Re: NP-complete and NP-Hard?

yijun_lily@xxxxxxxxx writes:

> I don't quite understand NP-Complete and NP-Hard problem, eventhough I
> read some books about algorithm. Can anybody tell me about them?
>
> Is NP-complete and NP-Hard problem a problem that can't be solved in
> polynomial time (i.e.)?

In simple terms, a nondeterministic machine can spawn a new machine
every time it needs to make a choice, so after n choices, there can be
2^n machines. These machines can not communicate, but if any one
stops with an answer to the problem they are given, we say the problem
is solved.

NP is the class of problems that can be solved in polynomial time (in
terms of input size) on such a nondeterministic machine.

If you use a deterministic machine to simulate a nondeterministic
machine, you need to simulate all the spawned new machines on the same
machine. Since the number of machines can increase exponentially,
such simulation takes exponential time. However, this doesn't imply
that you need exponential time to solve an NP problem - there might be
a deterministic program that can solve the problem in another way.

This is the essense of the P = NP problem: Are there NP problems that
can not be solved in polynomial time on a deterministic computer?
This is as yet unanswered, though many suspect that P != NP.

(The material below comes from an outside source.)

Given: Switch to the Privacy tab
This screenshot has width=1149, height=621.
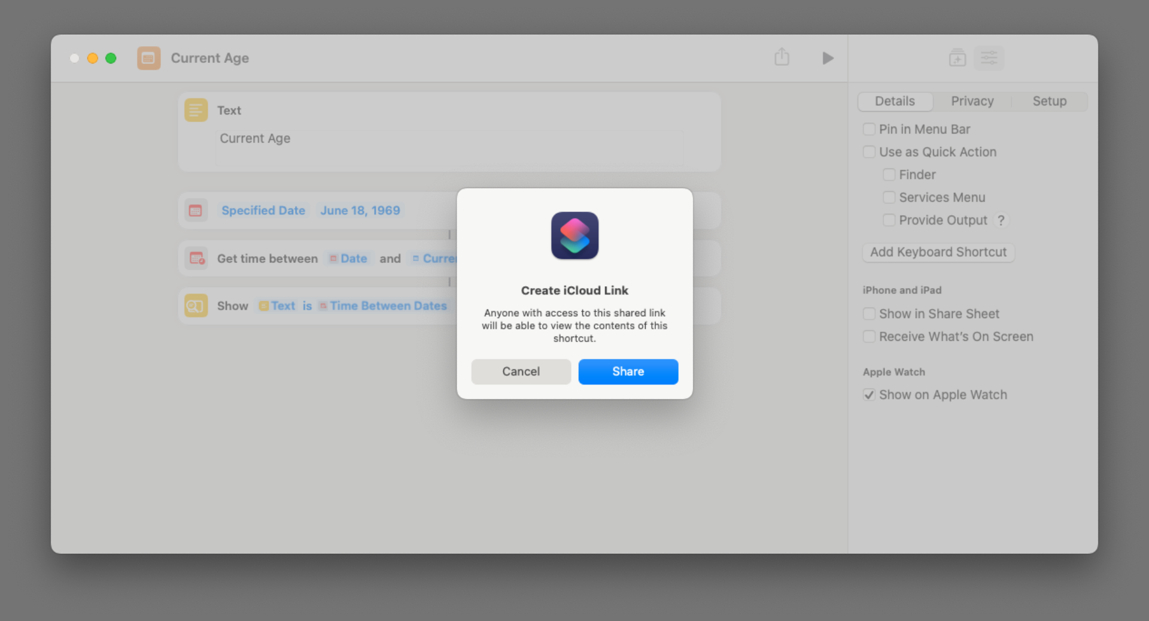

A problem being NP-complete means that the problem can be solved in NP
and, furthermore, that any NP problem can be translated into this
problem in polynomial time. So if any one NP-complete problem can be
solved in polynomial time, all can.

NP-hard means that you need at least NP to solve the problem, but
maybe more. It means that any NP problem can be translated to this
problem, but the converse may not be true.

So NP-complete \subseteq NP \subseteq NP-hard.

Many interesting problems, including code breaking, is in NP, so it is
interesting to study efficient ways of solving these.

Torben

.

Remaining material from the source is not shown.